In this general formula, n designates the number of polyoxyethylene units, m designates the number of polyoxypropylene units.

In one embodiment, the solubilizer is Poloxamer 188 (Kolliphor P188; former brand name Lutrol F 68) / BASF; CAS No.: 9003-11-6).

Kolliphor P188 is a polyoxyethylene-polyoxypropylene block copolymer of the above general formula wherein n is approximately 79 and m is approximately 28.

Kolliphor P188 is available as a white to slightly yellowish waxy substance in the form of micropearls having a melting point of 52 - 57°C. It meets the requirements of Ph.Eur., USP / NF for Poloxamer 188.

As a further excipient, the formulations of the present invention contain a water-soluble film former. The reference to a water-soluble film former again includes the possibility that a combination of two or more such film formers is used.

The cannabinoid and the water soluble film former are present in a weight ratio cannabinoid : water soluble film former of typically 1 : 0.03 - 0.33, preferably 1 : 0.08 - 0.28, more preferably 1 : 0.13 - 0.23.

The water-soluble film former acts as a polymeric binder and additional solubilizer in the present formulation.

Examples of suitable water-soluble film formers are methyl cellulose (MC), hydroxypropyl methyl cellulose (HPMC), hydroxypropyl cellulose (HPC), hydroxyethyl cellulose (HEC), sodium carboxymethyl cellulose (Na-CMC) and polyvinyl pycreJidone (PVP).

A preferred film former is PVP, in particular PVP K30 (such as Kollidon® 30).

Another preferred film former is hydroxypropylmethyl cellulose (HPMC), in particular low- viscosity HPMC, such as HPMC with a viscosity of a 2% (w/w) aqueous solution at 20°C of 6 mPa-s or less.

The above discussed components are present in a weight ratio cannabinoid (in particular cannabidiol) : amphiphilic block copolymer: water soluble film former (polyvinylpyrrolidone) of typically 1 : 0.11 - 0.41 : 0.03 - 0.33, preferably 1 : 0.16 - 0.36 : 0.08 - 0.28, more preferably 1 : 0.21 - 0.31 : 0.13 - 0.23. It is in particular considered to further include an antioxidant or a combination of antioxidants to protect the cannabinoid, in particular cannabidiol, from oxidation.

════════════════

■ Check your understanding
1. What melting point range does the formulation text give for Kolliphor P188?
2. Please extract the formulation text from "In one embodiment, the" up to and including "is approximately 28.".

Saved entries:
════════════════

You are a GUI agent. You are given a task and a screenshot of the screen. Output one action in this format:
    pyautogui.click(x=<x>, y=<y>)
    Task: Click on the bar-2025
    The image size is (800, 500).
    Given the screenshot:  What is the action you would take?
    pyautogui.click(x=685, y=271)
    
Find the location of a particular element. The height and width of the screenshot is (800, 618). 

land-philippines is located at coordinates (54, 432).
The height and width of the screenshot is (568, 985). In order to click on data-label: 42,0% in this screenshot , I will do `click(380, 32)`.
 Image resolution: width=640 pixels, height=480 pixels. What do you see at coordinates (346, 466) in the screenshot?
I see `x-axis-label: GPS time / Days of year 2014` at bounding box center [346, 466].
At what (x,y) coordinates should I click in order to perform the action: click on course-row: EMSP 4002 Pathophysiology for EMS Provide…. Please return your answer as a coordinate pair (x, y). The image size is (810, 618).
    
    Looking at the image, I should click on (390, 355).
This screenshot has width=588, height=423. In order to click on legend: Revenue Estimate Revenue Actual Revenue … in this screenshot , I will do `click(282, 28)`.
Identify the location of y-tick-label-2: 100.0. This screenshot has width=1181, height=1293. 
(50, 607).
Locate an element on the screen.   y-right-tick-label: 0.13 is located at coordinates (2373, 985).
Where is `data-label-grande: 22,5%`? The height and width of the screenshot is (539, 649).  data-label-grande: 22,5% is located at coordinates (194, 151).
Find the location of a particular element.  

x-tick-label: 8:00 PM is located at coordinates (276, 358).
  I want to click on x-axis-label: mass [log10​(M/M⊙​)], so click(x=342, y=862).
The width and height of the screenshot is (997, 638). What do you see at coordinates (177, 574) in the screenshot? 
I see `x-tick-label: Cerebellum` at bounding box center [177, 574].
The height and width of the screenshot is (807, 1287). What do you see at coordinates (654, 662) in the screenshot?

════════════════

■ Answers to each task
1. 52 - 57°C

2.
In one embodiment, the solubilizer is Poloxamer 188 (Kolliphor P188; former brand name Lutrol F 68) / BASF; CAS No.: 9003-11-6).

Kolliphor P188 is a polyoxyethylene-polyoxypropylene block copolymer of the above general formula wherein n is approximately 79 and m is approximately 28.